Analogy — Windows and wallpaper

Think of two things inside a house. Windows and wallpaper.

Windows are made to be looked at. They should stand out. They have frames, they open and close, and you need to know "there's a window over there." Today's ChatGPT app, Claude app — those are windows. Visible. Open and close.

Wallpaper is the opposite. It does its job when you don't notice it. If a guest enters and says "nice wallpaper," the wallpaper has slightly failed. It stuck out too much. Good wallpaper creates the mood of the room but isn't visible on its own.

AI is a window today. AI becomes wallpaper tomorrow. Open your email app and AI is already there. Pick a photo and AI is already there. Get in a car and AI is already there. The gesture of "turning on the AI" disappears.

The numbers make it clearer

Apple has six device categories in play: iPhone, iPad, MacBook, Apple Watch, Vision Pro, and now CarPlay. A single UI concept — Liquid Glass — is being applied consistently across all six. That's the spine of the announcement.

Here it is as a table.

Era Input Where AI sits
Desktop era Keyboard + mouse A separate program
Smartphone era Touch A separate app
Spatial computing era Gaze + gesture + voice The whole environment

Three rows, 30 years of change. Here's the aha moment.

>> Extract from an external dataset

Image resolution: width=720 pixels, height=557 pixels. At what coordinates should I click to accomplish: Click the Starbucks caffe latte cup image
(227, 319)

AI is moving from being 'one app' to being 'the background of every app.'

How to apply this to your own work

If you make products, change your question. Not "where do we add an AI feature to our product?" Instead: "when does the user benefit from AI without noticing?"

Those two questions produce completely different answers. The first one usually ends with a new chat window. The second hides AI behind existing elements — the search bar, the title field, the upload button.

Take a blog management tool.

  • Window style: Add a button called "Generate titles with AI." User clicks, a popup appears, they copy the result into the title field.
  • Wallpaper style: The moment the user clicks the title field, three suggested titles are already waiting beside it, based on the body text. Pick one. Done.

Both use the same AI. Completely different user experience. The second one is wallpaper. The second one lasts.

Something you can try right now

You don't need Apple hardware to practice this feeling. In your current Chrome browser, try this URL.

https://www.google.com/search?q=your+question&udm=50

udm=50 is the parameter that turns on AI Mode. Same search bar, but the answer comes back as AI prose. The user doesn't think "I'm using AI." They just searched. That's a small example of wallpaper design.

If you're on macOS 26, open the Notes app, select any text, right-click. You'll already see 'Summarize' and 'Rewrite' in the menu. The Notes app is the window; AI is the wallpaper underneath.

Summary

Let's wrap up.

Good technology disappears. Electricity disappeared. The internet disappeared. Now AI is starting to disappear. Disappearing doesn't mean dying. It means being everywhere, so we no longer need to name it.

Apple's Liquid Glass, CarPlay Ultra, and Vision Pro 3D web are just examples. Next year another company will ship something similar under another name. In three years the words 'Liquid Glass' may be forgotten. But the direction — AI moving from app to environment — won't change.

Makers, recalibrate with this direction. Don't ask "where should we put the chatbot?" Ask "where should we hide the AI?" Hidden feels natural. Natural lasts.

Technology changes. Principles don't.

Less window. More wallpaper. The environment wins.